* _WHAT YOU NEED TO DO_: Please express the records below as a Markdown table with the columns Row and Line, giving each line its row number and leaving out blank lines.

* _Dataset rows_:
|---|
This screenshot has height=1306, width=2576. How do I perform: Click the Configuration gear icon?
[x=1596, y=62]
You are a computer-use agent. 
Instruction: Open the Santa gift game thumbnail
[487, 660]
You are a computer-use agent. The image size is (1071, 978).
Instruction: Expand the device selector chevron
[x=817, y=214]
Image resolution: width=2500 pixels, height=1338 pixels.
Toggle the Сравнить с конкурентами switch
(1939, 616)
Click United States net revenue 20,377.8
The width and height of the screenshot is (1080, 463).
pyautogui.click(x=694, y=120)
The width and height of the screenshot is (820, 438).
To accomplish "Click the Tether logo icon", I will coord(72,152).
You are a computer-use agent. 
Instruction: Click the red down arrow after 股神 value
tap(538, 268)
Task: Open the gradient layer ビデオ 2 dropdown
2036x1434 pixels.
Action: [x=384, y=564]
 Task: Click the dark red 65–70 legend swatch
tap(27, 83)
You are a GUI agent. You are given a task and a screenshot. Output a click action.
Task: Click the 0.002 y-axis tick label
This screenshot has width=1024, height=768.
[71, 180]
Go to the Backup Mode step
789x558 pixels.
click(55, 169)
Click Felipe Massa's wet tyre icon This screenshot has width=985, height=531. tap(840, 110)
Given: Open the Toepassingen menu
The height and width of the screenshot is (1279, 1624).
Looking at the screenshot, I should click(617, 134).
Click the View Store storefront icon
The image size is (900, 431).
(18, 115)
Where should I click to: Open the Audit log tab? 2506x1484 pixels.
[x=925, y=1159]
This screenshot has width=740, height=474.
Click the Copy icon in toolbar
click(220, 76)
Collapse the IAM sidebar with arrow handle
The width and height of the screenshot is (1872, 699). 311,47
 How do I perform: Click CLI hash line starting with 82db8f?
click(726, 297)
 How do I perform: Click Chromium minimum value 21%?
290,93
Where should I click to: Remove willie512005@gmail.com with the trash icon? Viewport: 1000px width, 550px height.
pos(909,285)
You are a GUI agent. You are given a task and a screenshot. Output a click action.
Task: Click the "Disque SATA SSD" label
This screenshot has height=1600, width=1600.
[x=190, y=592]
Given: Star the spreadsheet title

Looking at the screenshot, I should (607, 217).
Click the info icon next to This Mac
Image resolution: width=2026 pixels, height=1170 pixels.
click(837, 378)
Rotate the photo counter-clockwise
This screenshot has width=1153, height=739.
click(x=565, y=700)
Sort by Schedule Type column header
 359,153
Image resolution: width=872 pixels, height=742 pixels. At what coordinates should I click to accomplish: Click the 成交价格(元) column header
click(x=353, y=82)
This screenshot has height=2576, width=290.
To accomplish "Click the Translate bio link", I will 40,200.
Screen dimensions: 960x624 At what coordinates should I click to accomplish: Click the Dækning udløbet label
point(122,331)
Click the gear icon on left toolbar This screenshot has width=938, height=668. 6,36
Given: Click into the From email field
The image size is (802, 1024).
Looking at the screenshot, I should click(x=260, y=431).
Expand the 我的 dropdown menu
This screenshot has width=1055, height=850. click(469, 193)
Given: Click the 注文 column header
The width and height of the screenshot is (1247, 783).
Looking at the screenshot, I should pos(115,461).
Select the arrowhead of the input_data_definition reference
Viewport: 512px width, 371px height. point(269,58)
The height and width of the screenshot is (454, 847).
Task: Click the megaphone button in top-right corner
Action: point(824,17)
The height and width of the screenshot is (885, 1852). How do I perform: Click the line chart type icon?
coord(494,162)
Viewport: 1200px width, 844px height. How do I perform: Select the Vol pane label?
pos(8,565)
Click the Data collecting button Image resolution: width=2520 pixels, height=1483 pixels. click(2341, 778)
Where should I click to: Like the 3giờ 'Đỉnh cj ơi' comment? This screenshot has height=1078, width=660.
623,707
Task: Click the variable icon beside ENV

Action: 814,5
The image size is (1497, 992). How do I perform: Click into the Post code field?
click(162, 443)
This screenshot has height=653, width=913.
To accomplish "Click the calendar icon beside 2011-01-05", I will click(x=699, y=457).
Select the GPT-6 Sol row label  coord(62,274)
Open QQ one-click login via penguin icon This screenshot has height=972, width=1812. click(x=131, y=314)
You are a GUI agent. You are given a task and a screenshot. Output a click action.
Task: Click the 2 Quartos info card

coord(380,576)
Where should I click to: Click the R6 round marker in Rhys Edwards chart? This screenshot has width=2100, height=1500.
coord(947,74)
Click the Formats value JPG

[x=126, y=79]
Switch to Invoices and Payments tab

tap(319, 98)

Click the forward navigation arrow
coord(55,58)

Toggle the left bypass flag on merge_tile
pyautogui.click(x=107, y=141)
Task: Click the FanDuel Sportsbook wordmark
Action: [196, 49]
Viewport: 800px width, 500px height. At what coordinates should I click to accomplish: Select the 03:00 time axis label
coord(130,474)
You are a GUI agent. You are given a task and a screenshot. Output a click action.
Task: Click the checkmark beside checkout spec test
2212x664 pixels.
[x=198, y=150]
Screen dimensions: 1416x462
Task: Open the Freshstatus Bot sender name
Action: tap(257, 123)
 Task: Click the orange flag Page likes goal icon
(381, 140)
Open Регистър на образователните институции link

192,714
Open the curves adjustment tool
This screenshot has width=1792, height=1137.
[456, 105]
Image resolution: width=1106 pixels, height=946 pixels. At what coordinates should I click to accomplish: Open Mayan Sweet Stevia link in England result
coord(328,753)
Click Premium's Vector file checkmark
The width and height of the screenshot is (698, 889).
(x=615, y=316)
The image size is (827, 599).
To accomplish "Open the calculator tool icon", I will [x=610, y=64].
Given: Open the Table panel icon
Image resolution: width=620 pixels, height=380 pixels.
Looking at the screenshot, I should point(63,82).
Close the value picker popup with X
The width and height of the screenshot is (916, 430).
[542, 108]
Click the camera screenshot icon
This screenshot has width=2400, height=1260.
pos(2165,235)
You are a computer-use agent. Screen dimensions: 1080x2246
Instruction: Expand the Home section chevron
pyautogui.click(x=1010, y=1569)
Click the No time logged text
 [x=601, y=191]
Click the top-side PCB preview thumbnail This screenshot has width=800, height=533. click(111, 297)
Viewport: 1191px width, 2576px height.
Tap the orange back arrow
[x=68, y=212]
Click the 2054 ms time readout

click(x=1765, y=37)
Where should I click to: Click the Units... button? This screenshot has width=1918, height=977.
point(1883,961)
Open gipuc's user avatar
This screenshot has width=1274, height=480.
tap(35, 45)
|---|
* _SOLUTION TO THE PROBLEM_:
| Row | Line |
|---|---|
| 1 | This screenshot has height=1306, width=2576. How do I perform: Click the Configuration gear icon? |
| 2 | [x=1596, y=62] |
| 3 | You are a computer-use agent.  |
| 4 | Instruction: Open the Santa gift game thumbnail |
| 5 | [487, 660] |
| 6 | You are a computer-use agent. The image size is (1071, 978). |
| 7 | Instruction: Expand the device selector chevron |
| 8 | [x=817, y=214] |
| 9 | Image resolution: width=2500 pixels, height=1338 pixels. |
| 10 | Toggle the Сравнить с конкурентами switch |
| 11 | (1939, 616) |
| 12 | Click United States net revenue 20,377.8 |
| 13 | The width and height of the screenshot is (1080, 463). |
| 14 | pyautogui.click(x=694, y=120) |
| 15 | The width and height of the screenshot is (820, 438). |
| 16 | To accomplish "Click the Tether logo icon", I will coord(72,152). |
| 17 | You are a computer-use agent.  |
| 18 | Instruction: Click the red down arrow after 股神 value |
| 19 | tap(538, 268) |
| 20 | Task: Open the gradient layer ビデオ 2 dropdown |
| 21 | 2036x1434 pixels. |
| 22 | Action: [x=384, y=564] |
| 23 |  Task: Click the dark red 65–70 legend swatch |
| 24 | tap(27, 83) |
| 25 | You are a GUI agent. You are given a task and a screenshot. Output a click action. |
| 26 | Task: Click the 0.002 y-axis tick label |
| 27 | This screenshot has width=1024, height=768. |
| 28 | [71, 180] |
| 29 | Go to the Backup Mode step |
| 30 | 789x558 pixels. |
| 31 | click(55, 169) |
| 32 | Click Felipe Massa's wet tyre icon This screenshot has width=985, height=531. tap(840, 110) |
| 33 | Given: Open the Toepassingen menu |
| 34 | The height and width of the screenshot is (1279, 1624). |
| 35 | Looking at the screenshot, I should click(617, 134). |
| 36 | Click the View Store storefront icon |
| 37 | The image size is (900, 431). |
| 38 | (18, 115) |
| 39 | Where should I click to: Open the Audit log tab? 2506x1484 pixels. |
| 40 | [x=925, y=1159] |
| 41 | This screenshot has width=740, height=474. |
| 42 | Click the Copy icon in toolbar |
| 43 | click(220, 76) |
| 44 | Collapse the IAM sidebar with arrow handle |
| 45 | The width and height of the screenshot is (1872, 699). 311,47 |
| 46 |  How do I perform: Click CLI hash line starting with 82db8f? |
| 47 | click(726, 297) |
| 48 |  How do I perform: Click Chromium minimum value 21%? |
| 49 | 290,93 |
| 50 | Where should I click to: Remove willie512005@gmail.com with the trash icon? Viewport: 1000px width, 550px height. |
| 51 | pos(909,285) |
| 52 | You are a GUI agent. You are given a task and a screenshot. Output a click action. |
| 53 | Task: Click the "Disque SATA SSD" label |
| 54 | This screenshot has height=1600, width=1600. |
| 55 | [x=190, y=592] |
| 56 | Given: Star the spreadsheet title |
| 57 | Looking at the screenshot, I should (607, 217). |
| 58 | Click the info icon next to This Mac |
| 59 | Image resolution: width=2026 pixels, height=1170 pixels. |
| 60 | click(837, 378) |
| 61 | Rotate the photo counter-clockwise |
| 62 | This screenshot has width=1153, height=739. |
| 63 | click(x=565, y=700) |
| 64 | Sort by Schedule Type column header |
| 65 |  359,153 |
| 66 | Image resolution: width=872 pixels, height=742 pixels. At what coordinates should I click to accomplish: Click the 成交价格(元) column header |
| 67 | click(x=353, y=82) |
| 68 | This screenshot has height=2576, width=290. |
| 69 | To accomplish "Click the Translate bio link", I will 40,200. |
| 70 | Screen dimensions: 960x624 At what coordinates should I click to accomplish: Click the Dækning udløbet label |
| 71 | point(122,331) |
| 72 | Click the gear icon on left toolbar This screenshot has width=938, height=668. 6,36 |
| 73 | Given: Click into the From email field |
| 74 | The image size is (802, 1024). |
| 75 | Looking at the screenshot, I should click(x=260, y=431). |
| 76 | Expand the 我的 dropdown menu |
| 77 | This screenshot has width=1055, height=850. click(469, 193) |
| 78 | Given: Click the 注文 column header |
| 79 | The width and height of the screenshot is (1247, 783). |
| 80 | Looking at the screenshot, I should pos(115,461). |
| 81 | Select the arrowhead of the input_data_definition reference |
| 82 | Viewport: 512px width, 371px height. point(269,58) |
| 83 | The height and width of the screenshot is (454, 847). |
| 84 | Task: Click the megaphone button in top-right corner |
| 85 | Action: point(824,17) |
| 86 | The height and width of the screenshot is (885, 1852). How do I perform: Click the line chart type icon? |
| 87 | coord(494,162) |
| 88 | Viewport: 1200px width, 844px height. How do I perform: Select the Vol pane label? |
| 89 | pos(8,565) |
| 90 | Click the Data collecting button Image resolution: width=2520 pixels, height=1483 pixels. click(2341, 778) |
| 91 | Where should I click to: Like the 3giờ 'Đỉnh cj ơi' comment? This screenshot has height=1078, width=660. |
| 92 | 623,707 |
| 93 | Task: Click the variable icon beside ENV |
| 94 | Action: 814,5 |
| 95 | The image size is (1497, 992). How do I perform: Click into the Post code field? |
| 96 | click(162, 443) |
| 97 | This screenshot has height=653, width=913. |
| 98 | To accomplish "Click the calendar icon beside 2011-01-05", I will click(x=699, y=457). |
| 99 | Select the GPT-6 Sol row label  coord(62,274) |
| 100 | Open QQ one-click login via penguin icon This screenshot has height=972, width=1812. click(x=131, y=314) |
| 101 | You are a GUI agent. You are given a task and a screenshot. Output a click action. |
| 102 | Task: Click the 2 Quartos info card |
| 103 | coord(380,576) |
| 104 | Where should I click to: Click the R6 round marker in Rhys Edwards chart? This screenshot has width=2100, height=1500. |
| 105 | coord(947,74) |
| 106 | Click the Formats value JPG |
| 107 | [x=126, y=79] |
| 108 | Switch to Invoices and Payments tab |
| 109 | tap(319, 98) |
| 110 | Click the forward navigation arrow |
| 111 | coord(55,58) |
| 112 | Toggle the left bypass flag on merge_tile |
| 113 | pyautogui.click(x=107, y=141) |
| 114 | Task: Click the FanDuel Sportsbook wordmark |
| 115 | Action: [196, 49] |
| 116 | Viewport: 800px width, 500px height. At what coordinates should I click to accomplish: Select the 03:00 time axis label |
| 117 | coord(130,474) |
| 118 | You are a GUI agent. You are given a task and a screenshot. Output a click action. |
| 119 | Task: Click the checkmark beside checkout spec test |
| 120 | 2212x664 pixels. |
| 121 | [x=198, y=150] |
| 122 | Screen dimensions: 1416x462 |
| 123 | Task: Open the Freshstatus Bot sender name |
| 124 | Action: tap(257, 123) |
| 125 |  Task: Click the orange flag Page likes goal icon |
| 126 | (381, 140) |
| 127 | Open Регистър на образователните институции link |
| 128 | 192,714 |
| 129 | Open the curves adjustment tool |
| 130 | This screenshot has width=1792, height=1137. |
| 131 | [456, 105] |
| 132 | Image resolution: width=1106 pixels, height=946 pixels. At what coordinates should I click to accomplish: Open Mayan Sweet Stevia link in England result |
| 133 | coord(328,753) |
| 134 | Click Premium's Vector file checkmark |
| 135 | The width and height of the screenshot is (698, 889). |
| 136 | (x=615, y=316) |
| 137 | The image size is (827, 599). |
| 138 | To accomplish "Open the calculator tool icon", I will [x=610, y=64]. |
| 139 | Given: Open the Table panel icon |
| 140 | Image resolution: width=620 pixels, height=380 pixels. |
| 141 | Looking at the screenshot, I should point(63,82). |
| 142 | Close the value picker popup with X |
| 143 | The width and height of the screenshot is (916, 430). |
| 144 | [542, 108] |
| 145 | Click the camera screenshot icon |
| 146 | This screenshot has width=2400, height=1260. |
| 147 | pos(2165,235) |
| 148 | You are a computer-use agent. Screen dimensions: 1080x2246 |
| 149 | Instruction: Expand the Home section chevron |
| 150 | pyautogui.click(x=1010, y=1569) |
| 151 | Click the No time logged text |
| 152 |  [x=601, y=191] |
| 153 | Click the top-side PCB preview thumbnail This screenshot has width=800, height=533. click(111, 297) |
| 154 | Viewport: 1191px width, 2576px height. |
| 155 | Tap the orange back arrow |
| 156 | [x=68, y=212] |
| 157 | Click the 2054 ms time readout |
| 158 | click(x=1765, y=37) |
| 159 | Where should I click to: Click the Units... button? This screenshot has width=1918, height=977. |
| 160 | point(1883,961) |
| 161 | Open gipuc's user avatar |
| 162 | This screenshot has width=1274, height=480. |
| 163 | tap(35, 45) |